25 September 2025Ascot Knight7 min read
Well-presented rental property interior ready for new tenants in Middlesbrough

A void period — the time your rental property sits empty between tenancies — is one of the most expensive problems a landlord can face. During a void, you receive no rental income but continue to pay the mortgage, insurance, and council tax. For a Middlesbrough property renting at £550 per month, each void month costs approximately £850 to £950 when all fixed costs are included.

The average void period for privately rented properties in England is around four to six weeks per year. But with the right approach, you can reduce this significantly. Here is how.

Why Void Periods Happen

Understanding the causes helps you prevent them.

Tenant gives notice. The most common scenario. A tenant reaches the end of their fixed term or serves notice during a periodic tenancy.

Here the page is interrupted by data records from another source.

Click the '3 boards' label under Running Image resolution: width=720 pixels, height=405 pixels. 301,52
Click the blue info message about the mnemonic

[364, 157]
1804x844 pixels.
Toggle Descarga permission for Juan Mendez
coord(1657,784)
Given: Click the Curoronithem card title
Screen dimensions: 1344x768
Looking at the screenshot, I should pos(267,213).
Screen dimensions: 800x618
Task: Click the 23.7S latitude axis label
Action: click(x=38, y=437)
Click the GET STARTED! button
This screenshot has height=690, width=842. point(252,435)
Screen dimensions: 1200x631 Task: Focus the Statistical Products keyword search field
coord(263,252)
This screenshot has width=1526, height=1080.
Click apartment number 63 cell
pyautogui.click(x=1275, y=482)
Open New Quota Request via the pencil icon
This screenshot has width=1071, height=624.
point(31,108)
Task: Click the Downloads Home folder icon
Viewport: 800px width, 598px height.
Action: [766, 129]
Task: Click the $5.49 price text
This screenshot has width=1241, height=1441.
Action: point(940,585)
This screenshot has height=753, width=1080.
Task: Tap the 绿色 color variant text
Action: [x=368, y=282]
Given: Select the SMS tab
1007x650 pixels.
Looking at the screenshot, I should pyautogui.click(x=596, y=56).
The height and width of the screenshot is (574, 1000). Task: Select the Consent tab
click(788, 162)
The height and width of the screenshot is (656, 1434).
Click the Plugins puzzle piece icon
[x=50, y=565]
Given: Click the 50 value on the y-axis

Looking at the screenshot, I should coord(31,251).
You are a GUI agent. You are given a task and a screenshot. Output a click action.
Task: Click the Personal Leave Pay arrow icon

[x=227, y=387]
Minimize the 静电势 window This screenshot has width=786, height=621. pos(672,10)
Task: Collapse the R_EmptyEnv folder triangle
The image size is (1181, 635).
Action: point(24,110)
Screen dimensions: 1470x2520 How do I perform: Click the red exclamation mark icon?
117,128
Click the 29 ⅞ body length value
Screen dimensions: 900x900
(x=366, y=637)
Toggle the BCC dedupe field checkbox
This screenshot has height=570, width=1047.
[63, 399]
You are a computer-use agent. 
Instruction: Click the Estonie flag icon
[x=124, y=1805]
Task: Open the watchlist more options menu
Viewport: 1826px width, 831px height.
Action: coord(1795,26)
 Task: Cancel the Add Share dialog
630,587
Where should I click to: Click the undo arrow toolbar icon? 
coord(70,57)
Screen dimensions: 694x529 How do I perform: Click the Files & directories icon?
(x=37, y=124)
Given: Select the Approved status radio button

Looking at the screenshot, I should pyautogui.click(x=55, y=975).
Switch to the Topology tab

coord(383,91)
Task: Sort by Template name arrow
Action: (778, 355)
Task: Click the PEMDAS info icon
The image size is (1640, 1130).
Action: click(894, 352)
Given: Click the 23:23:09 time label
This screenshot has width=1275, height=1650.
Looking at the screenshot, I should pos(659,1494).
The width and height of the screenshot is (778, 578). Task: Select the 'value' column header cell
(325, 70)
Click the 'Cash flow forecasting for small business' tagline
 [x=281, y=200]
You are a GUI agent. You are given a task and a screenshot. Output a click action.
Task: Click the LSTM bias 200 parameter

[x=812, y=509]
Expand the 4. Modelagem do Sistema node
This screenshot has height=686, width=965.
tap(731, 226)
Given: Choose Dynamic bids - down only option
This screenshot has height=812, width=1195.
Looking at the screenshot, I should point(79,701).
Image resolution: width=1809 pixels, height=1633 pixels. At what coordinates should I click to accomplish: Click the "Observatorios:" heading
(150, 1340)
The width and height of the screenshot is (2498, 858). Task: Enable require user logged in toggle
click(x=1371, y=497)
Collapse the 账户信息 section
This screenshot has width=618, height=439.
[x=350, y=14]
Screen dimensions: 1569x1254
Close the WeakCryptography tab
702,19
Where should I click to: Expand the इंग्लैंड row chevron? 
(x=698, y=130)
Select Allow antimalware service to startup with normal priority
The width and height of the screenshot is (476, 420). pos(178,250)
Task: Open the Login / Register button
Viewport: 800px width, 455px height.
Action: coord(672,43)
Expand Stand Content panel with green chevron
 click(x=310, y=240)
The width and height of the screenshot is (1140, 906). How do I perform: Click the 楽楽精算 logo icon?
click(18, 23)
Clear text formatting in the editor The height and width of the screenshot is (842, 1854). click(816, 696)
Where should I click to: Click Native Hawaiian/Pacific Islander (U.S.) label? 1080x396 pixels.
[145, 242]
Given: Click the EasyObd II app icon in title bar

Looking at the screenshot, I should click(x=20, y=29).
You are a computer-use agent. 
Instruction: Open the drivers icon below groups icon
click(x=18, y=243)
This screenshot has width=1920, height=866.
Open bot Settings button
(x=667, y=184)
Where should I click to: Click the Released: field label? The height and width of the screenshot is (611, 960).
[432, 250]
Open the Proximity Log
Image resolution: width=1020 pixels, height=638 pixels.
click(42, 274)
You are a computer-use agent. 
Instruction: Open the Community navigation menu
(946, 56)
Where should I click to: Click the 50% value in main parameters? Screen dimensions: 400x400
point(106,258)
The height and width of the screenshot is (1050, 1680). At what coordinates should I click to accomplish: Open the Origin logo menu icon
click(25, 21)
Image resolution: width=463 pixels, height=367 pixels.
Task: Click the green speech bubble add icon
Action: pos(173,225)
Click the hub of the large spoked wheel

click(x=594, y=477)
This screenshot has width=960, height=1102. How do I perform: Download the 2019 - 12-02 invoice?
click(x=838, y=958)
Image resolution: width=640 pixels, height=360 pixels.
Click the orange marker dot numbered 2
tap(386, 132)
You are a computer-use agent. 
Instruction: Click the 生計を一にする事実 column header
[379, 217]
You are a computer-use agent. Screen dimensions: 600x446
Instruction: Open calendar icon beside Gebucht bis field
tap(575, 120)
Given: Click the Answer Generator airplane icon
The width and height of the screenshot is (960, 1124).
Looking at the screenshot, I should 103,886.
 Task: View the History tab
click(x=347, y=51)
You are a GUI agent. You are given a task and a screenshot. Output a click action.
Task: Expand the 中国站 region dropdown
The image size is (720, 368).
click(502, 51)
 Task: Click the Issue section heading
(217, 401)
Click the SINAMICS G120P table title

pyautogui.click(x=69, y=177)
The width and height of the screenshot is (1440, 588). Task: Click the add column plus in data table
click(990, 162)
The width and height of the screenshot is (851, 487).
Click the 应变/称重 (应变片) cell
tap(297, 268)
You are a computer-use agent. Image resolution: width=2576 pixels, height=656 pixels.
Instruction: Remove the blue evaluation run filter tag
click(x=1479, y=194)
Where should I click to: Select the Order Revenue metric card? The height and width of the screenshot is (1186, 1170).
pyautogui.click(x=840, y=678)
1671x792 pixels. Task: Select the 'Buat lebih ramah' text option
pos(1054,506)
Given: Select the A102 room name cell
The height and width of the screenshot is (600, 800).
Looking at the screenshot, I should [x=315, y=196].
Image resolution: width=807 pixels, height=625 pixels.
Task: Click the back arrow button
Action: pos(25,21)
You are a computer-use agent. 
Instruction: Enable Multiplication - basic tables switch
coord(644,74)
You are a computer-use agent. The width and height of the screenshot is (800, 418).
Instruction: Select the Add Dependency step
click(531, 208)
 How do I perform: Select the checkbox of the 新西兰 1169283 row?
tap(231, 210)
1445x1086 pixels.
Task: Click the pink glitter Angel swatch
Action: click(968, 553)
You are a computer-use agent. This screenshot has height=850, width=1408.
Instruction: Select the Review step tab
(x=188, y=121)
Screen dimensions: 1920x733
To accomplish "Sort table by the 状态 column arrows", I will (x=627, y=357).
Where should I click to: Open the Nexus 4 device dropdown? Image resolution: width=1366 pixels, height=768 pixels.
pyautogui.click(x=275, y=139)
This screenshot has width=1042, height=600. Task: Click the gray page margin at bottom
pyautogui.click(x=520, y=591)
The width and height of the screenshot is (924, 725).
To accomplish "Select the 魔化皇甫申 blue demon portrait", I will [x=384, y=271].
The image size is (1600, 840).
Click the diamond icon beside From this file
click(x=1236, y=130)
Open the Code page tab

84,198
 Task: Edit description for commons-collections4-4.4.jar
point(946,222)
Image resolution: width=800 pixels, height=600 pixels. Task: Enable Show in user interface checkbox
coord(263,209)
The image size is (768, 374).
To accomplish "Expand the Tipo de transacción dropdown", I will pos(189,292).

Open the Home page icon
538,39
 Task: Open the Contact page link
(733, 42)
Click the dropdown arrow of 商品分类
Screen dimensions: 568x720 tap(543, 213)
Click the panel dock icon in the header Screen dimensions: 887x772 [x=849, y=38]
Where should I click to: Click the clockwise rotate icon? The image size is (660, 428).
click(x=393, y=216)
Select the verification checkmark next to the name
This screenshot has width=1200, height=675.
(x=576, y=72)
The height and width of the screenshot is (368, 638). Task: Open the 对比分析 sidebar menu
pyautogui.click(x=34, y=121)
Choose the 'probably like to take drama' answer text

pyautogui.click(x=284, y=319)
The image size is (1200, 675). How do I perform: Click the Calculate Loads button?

You have a window — typically four weeks — to find a replacement.

Eviction or abandonment. Less common but more disruptive. The property may be left in poor condition, requiring refurbishment before reletting.

Seasonal timing. The rental market in Teesside slows during December and January. If a tenancy ends in late November, you may face a longer void than if it ends in September.

Property condition. If the property needs work between tenancies — deep cleaning, redecoration, repairs — every day spent on refurbishment is a day without rent.

Overpriced rent. A property priced above the market rate will sit empty longer. Tenants have plenty of choice in Teesside, and they will choose the better value option.

Poor marketing. Bad photographs, incomplete listings, or advertising on the wrong platforms all reduce enquiries and extend the void.

Strategy 1: Start Marketing Before the Tenant Leaves

The single most effective way to reduce void periods is to begin marketing the property as soon as you know the current tenant is leaving. Under most tenancy agreements, you have the right to conduct viewings during the notice period (with reasonable notice to the tenant).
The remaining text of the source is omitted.